Yeah might be worth regularly eating foods like kimchee or kefir. Or high quality yogurt. It seems to help with my psoriasis which is related to inflammation.
I'm pretty sure vegetable sources are way more potent than yoghurt, fermenting your own veggies is not that complicated. Nor is making your own yoghurt. The thing is, it's alive, so shelf time matters a lot.
I wonder if shorter fasts between the long ones would make a difference?
Ignore the hurtful comments. A good portion of people don't have much empathy for others, combined with the anonymous nature of this forum, makes people say hurtful things.
Thanks, I appreciate that. And by the way, I had the same thought as you. I’ve been doing monthly 5-day fasts just to see what would happen.

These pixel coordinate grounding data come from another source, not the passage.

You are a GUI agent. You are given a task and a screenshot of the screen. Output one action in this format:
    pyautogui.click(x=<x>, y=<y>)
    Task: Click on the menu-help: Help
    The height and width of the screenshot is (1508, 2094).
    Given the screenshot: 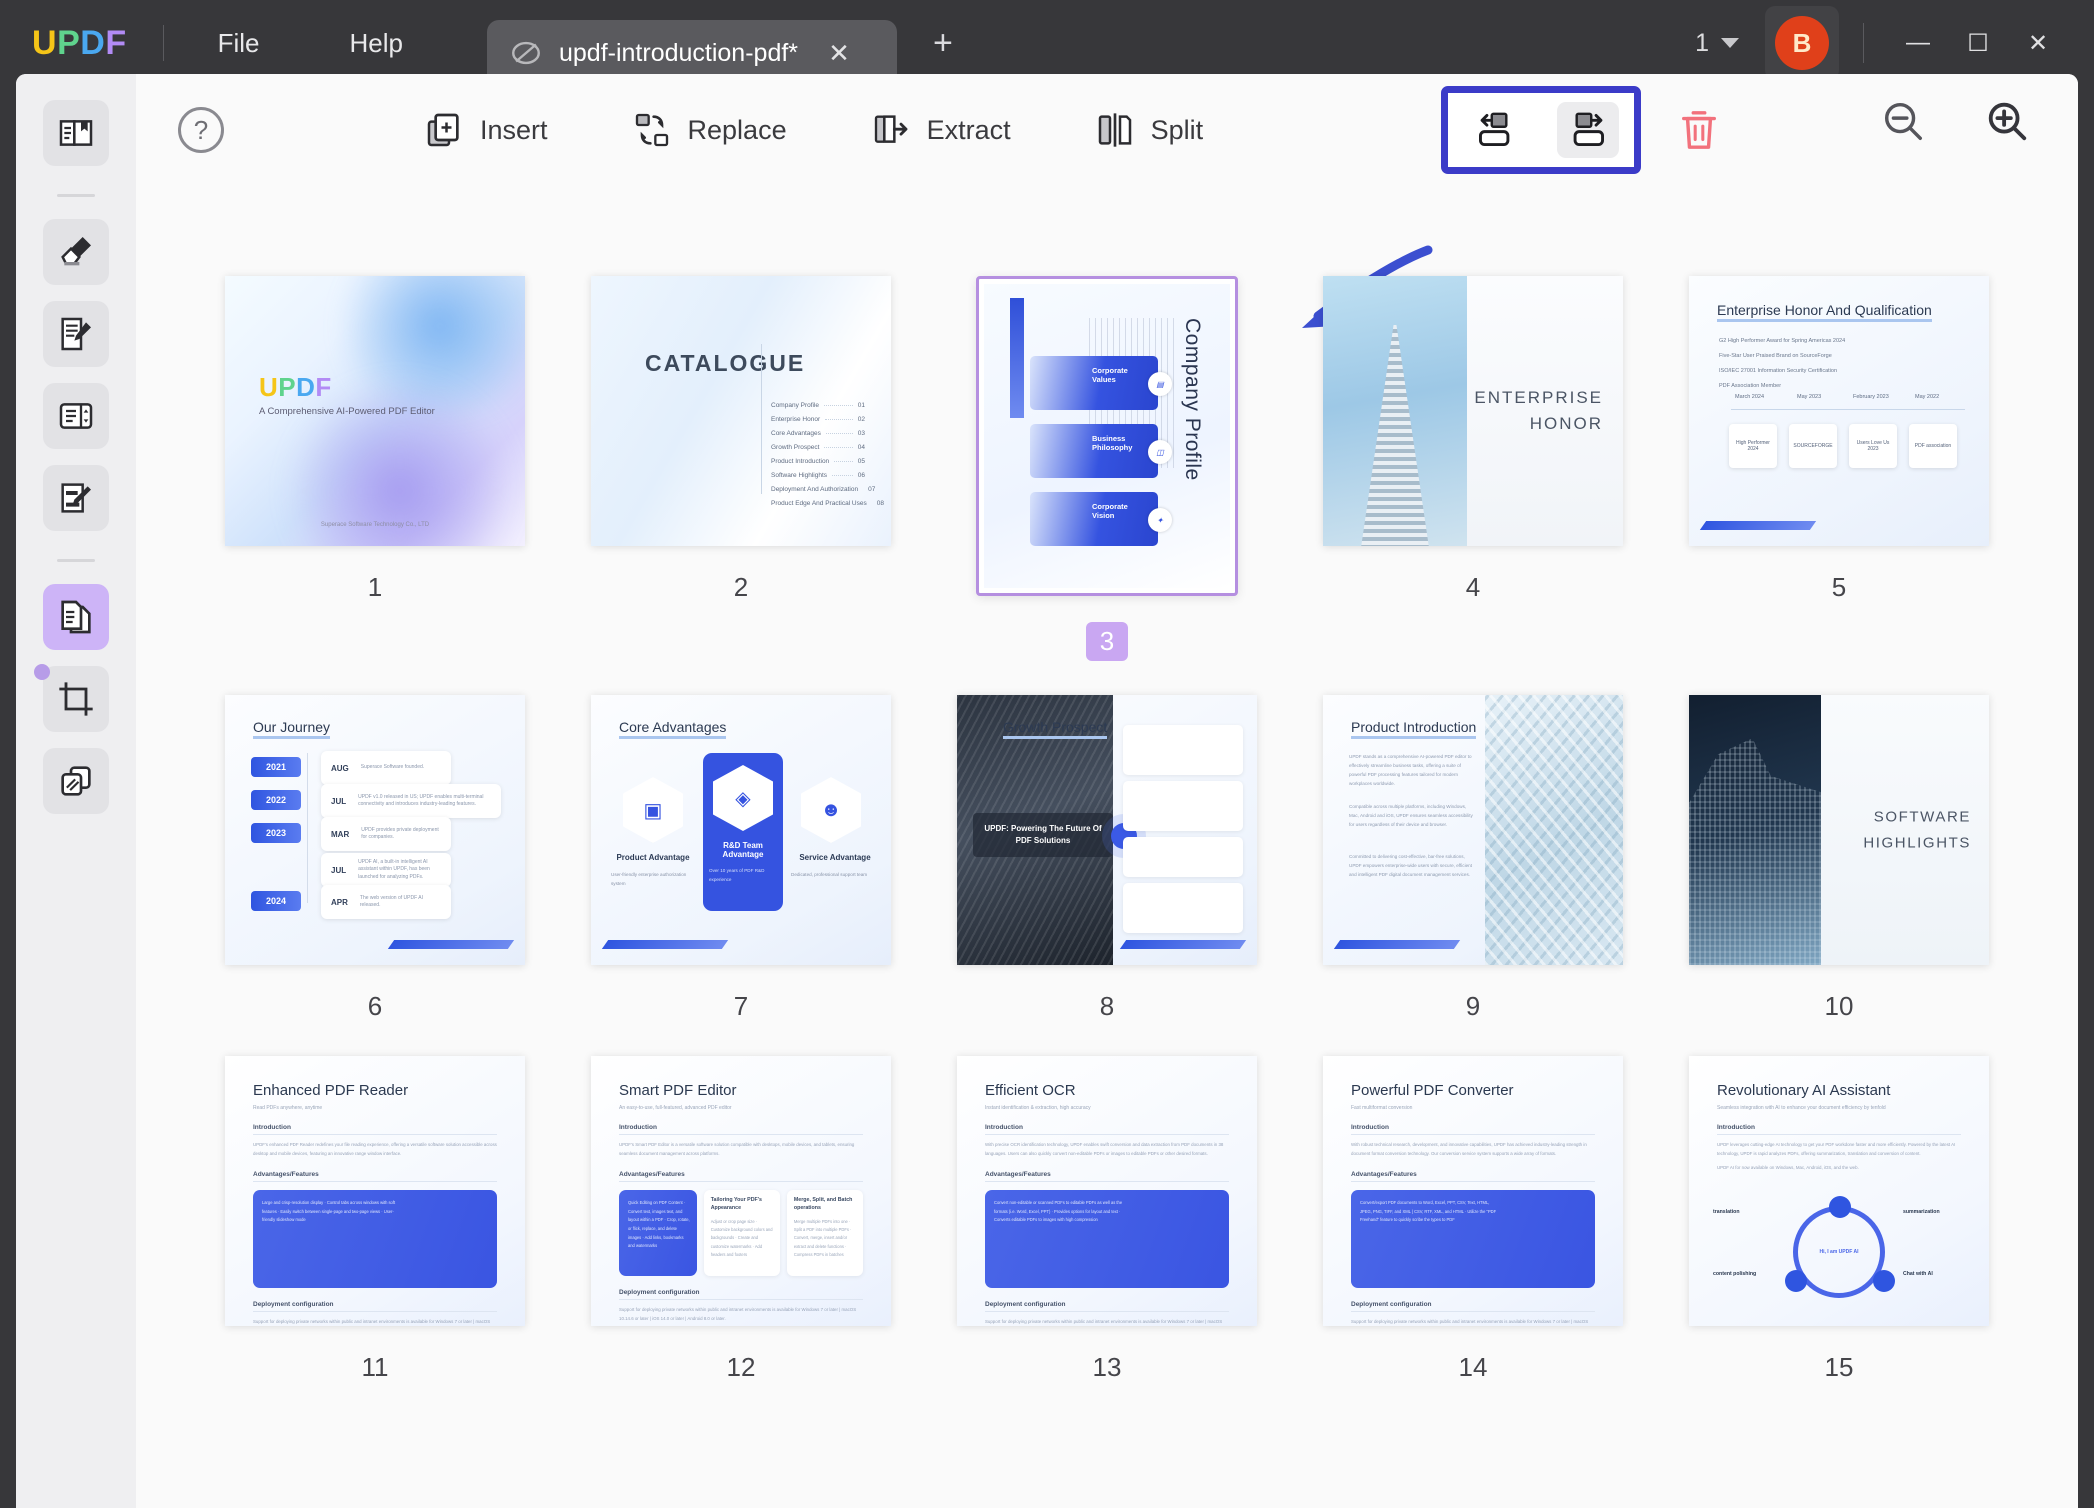 What is the action you would take?
    pyautogui.click(x=376, y=44)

So far not much to report, but I’ll wait until 6 months have passed to draw conclusions.
At the most extreme end of the other side, Buddhist monks, in addition to not eating meat (or, often, aliums like onions and garlic), also don't generally believe in dinner—they have to eat all their solid food for the day before noon, so you could view this as fasting for half the day every day.
(There are some caveats... At least for the Tibetan monks I knew, morning prayer is early at like 5am and comes with a sort of pita bread and tea, bedtime is closer to 9pm, and during these 9 hours there will be more tea. With a little googling I am able to confirm that some of the "pita" (pao balep) is consumed at the lunch tea, and I think this is after the lunch meal, so it might be 1pm. I think there's none at the evening tea that you'd have around sundown? Also in terms of calories the Tibetan tea is “bulletproof,” consisting of a very long steep for the leaves to extract maximum bitter flavors, that get mixed with a bunch of yak butter and salt. So liquid calories are very much a thing for them.)
To answer your question: I hesitate to use the word "cure", because 3-4 months on, I'm starting to wonder if certain things have begun to slide back, or if it's just been a challenging week. Time will tell.
A datapoint that I did not mention in my first post was that there was a negative, persistent, digestive side-effect that paralleled the positive mental changes. As that has faded, so have some of the noticeable mental changes. I'm still doing better, but maybe with less energy than a month or so after the fast. I hope not, but maybe this is something I'll have to repeat every now and then.